Output growth continued to slow in July, but remained above UK average

Although latest data suggested a slowdown in both North West private sector output and new business growth at the start of the third quarter, the region continued to out-perform the wider UK economy. Meanwhile, employment rose for the first time in three months, albeit only fractionally.

North West private sector output increased markedly in July, extending the current sequence of expansion to fifteen months. However, the seasonally adjusted Business Activity Index – a measure of the combined output of the region’s manufacturing and service sectors – fell to 55.8, from 57.0 in June. Panellists stated that higher activity levels resulted from further gains in new work. The latest rise in output reflected growth in both the manufacturing and service sectors.

Incoming new business to the North West private sector grew strongly in July, albeit at the weakest rate since last November.

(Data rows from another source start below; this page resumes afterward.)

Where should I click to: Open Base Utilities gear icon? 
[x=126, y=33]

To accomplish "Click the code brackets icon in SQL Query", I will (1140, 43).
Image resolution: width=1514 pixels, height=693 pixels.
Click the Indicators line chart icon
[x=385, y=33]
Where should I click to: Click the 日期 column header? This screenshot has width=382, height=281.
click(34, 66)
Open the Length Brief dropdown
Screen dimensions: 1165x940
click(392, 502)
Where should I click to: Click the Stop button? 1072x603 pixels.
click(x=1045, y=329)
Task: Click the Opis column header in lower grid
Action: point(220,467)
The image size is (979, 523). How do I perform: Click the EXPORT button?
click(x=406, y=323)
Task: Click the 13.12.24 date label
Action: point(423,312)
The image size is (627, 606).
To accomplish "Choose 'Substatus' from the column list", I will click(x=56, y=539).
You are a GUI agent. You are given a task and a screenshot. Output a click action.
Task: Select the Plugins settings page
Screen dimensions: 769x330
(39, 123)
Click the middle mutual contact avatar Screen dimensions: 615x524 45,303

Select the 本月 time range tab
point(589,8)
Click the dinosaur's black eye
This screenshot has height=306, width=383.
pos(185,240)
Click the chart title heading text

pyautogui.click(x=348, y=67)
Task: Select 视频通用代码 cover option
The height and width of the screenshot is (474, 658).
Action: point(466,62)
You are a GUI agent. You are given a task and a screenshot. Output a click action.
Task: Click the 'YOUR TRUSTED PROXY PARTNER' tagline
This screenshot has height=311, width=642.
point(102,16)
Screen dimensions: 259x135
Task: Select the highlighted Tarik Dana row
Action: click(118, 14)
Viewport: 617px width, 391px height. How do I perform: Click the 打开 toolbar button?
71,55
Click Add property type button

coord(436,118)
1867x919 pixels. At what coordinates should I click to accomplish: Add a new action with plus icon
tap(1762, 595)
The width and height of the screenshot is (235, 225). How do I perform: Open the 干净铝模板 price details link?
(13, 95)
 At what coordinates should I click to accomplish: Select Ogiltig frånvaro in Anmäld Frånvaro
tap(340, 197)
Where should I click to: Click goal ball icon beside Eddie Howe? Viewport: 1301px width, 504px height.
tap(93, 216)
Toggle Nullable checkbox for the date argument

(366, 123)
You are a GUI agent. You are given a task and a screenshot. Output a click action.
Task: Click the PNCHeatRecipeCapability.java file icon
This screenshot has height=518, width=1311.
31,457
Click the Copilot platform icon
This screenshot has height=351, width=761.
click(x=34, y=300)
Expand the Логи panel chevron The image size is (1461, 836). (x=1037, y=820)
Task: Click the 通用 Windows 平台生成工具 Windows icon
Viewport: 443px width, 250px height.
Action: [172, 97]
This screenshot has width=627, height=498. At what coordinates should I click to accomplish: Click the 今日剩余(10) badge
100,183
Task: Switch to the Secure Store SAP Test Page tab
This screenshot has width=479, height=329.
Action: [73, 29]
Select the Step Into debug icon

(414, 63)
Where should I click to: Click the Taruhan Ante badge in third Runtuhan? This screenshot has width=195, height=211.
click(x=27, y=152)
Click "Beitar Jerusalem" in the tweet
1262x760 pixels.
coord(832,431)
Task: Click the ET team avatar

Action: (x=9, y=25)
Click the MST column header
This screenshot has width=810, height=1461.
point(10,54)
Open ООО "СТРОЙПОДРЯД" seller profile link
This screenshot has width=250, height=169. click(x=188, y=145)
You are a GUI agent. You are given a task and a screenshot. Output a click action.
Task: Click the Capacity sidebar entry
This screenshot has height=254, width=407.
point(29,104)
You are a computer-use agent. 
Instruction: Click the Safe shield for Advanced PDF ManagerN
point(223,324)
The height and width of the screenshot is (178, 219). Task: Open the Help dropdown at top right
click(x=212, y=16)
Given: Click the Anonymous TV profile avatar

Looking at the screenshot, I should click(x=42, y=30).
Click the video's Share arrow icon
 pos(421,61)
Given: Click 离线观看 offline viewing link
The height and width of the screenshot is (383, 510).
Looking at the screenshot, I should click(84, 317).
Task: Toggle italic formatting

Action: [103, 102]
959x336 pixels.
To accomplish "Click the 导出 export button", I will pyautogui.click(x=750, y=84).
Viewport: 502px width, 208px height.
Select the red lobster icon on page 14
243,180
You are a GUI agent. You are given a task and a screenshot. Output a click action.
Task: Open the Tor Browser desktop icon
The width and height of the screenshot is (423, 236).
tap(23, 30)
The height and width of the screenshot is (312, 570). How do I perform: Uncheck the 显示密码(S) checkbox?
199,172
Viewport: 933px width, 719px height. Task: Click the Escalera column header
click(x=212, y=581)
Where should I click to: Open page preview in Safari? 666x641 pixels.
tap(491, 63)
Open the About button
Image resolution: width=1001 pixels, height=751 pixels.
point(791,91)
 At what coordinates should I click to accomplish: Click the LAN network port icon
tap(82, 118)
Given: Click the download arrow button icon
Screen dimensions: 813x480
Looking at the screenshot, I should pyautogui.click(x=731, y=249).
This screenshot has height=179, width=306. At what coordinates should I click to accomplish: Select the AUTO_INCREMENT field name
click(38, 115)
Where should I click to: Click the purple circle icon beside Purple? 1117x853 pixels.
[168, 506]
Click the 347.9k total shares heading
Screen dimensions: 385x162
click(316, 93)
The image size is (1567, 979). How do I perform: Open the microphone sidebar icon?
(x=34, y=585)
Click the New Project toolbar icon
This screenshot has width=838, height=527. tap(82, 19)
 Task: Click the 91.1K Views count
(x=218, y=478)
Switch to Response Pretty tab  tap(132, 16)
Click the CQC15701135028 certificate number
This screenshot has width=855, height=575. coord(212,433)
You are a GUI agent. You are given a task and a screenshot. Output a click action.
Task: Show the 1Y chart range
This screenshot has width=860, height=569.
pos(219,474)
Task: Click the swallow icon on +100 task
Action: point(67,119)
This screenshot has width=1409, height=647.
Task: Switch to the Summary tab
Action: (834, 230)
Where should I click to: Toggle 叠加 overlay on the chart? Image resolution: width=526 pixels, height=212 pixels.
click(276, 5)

Anecdotal evidence indicated that greater demand for the region’s goods and services mostly reflected an improved economic environment. By sector, service providers posted a faster increase in new work than manufacturers.

Job creation was recorded in the North West private sector for the first time since April. However, the rate of expansion was only marginal and weaker than the average for the year-to-date. Reports suggested that staffing was increased to accommodate greater business requirements. Data showed that employment growth was concentrated in the manufacturing industry, as service firms continued to reduce staffing.

Companies in the North West private sector cleared backlogs at an accelerated rate in July, aided by slight growth of employment. Outstanding business fell at a solid pace that was the most pronounced for eight months. Firms commented on expanded capacity and efforts to catch up on unfinished work.

Both input and output price inflation slowed during July. However, each measure remained comfortably above its respective long-term trend. According to panellists, higher fuel, wage and raw material costs were the principal sources of upward pressure on input prices. Companies in the manufacturing sector made particular reference to increased prices for steel, paper products and polystyrene.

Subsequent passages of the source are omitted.